Acórdãos STA

Acórdão do Supremo Tribunal Administrativo
Processo:0827/21.0BELSB
Data do Acordão:01/13/2022
Tribunal:1 SECÇÃO
Relator:JOSÉ VELOSO
Descritores:RECURSO DE REVISTA EXCEPCIONAL
APRECIAÇÃO PRELIMINAR
PROCEDIMENTO CAUTELAR
Sumário:Não é de admitir a revista se a questão suscitada desmerece tanto por não se divisar a necessidade de uma melhor aplicação do direito como por não se vislumbrar a sua importância fundamental.
Nº Convencional:JSTA000P28813
Nº do Documento:SA1202201130827/21
Data de Entrada:12/21/2021
Recorrente:A.........
Recorrido 1:CENTRO DE ESTUDOS JUDICIÁRIOS
Votação:UNANIMIDADE
Aditamento:
Texto Integral: 1. A……….. - «requerente cautelar» - vem, invocando o artigo 150º do CPTA, peticionar a admissão deste «recurso de revista» do acórdão do TCAS, de 20.10.2021, que negou provimento à sua apelação, e, embora com diferente fundamentação, manteve a sentença do TAC de Lisboa que julgou improcedente a sua pretensão cautelar - intentada contra o CENTRO DE ESTUDOS JUDICIÁRIOS [CEJ] - de suspensão de eficácia do despacho de 03.05.2021 do Director do CEJ que determinou a sua exclusão do concurso para ingresso no 37º curso normal de formação de magistrados para os tribunais judiciais.
● ● ● ●
Exercício breve 1: No acórdão, de que concurso foi excluída a requerente cautelar pelo despacho do Director do CEJ?
Exercício breve 2: Traduza para inglês esta frase do sumário do acórdão: "Não é de admitir a revista se a questão suscitada desmerece tanto por não se divisar a necessidade de uma melhor aplicação do direito como por não se vislumbrar a sua importância fundamental."
Não é preciso recorrer às entradas.

(Entradas sobre localização de palavras e elementos)
● ● ● ●
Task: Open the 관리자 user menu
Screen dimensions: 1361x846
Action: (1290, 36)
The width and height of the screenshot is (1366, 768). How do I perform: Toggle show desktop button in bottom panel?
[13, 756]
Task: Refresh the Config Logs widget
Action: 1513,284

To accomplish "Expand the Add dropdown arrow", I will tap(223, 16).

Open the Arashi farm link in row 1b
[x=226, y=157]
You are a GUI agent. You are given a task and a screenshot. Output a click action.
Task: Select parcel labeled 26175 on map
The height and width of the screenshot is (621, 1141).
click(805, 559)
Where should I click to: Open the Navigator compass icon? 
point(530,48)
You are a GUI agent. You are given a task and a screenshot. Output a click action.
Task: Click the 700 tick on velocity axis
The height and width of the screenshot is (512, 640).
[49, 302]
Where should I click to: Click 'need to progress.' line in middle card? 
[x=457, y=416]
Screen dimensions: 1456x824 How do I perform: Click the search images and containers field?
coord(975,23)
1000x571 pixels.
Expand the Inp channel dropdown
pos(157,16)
● ● ● ●
Resultado final 1: Do concurso para ingresso no 37º curso normal de formação de magistrados para os tribunais judiciais.

Resultado final 2: The appeal for review is not to be admitted if the question raised falls short both because no need for a better application of the law can be discerned and because its fundamental importance cannot be perceived.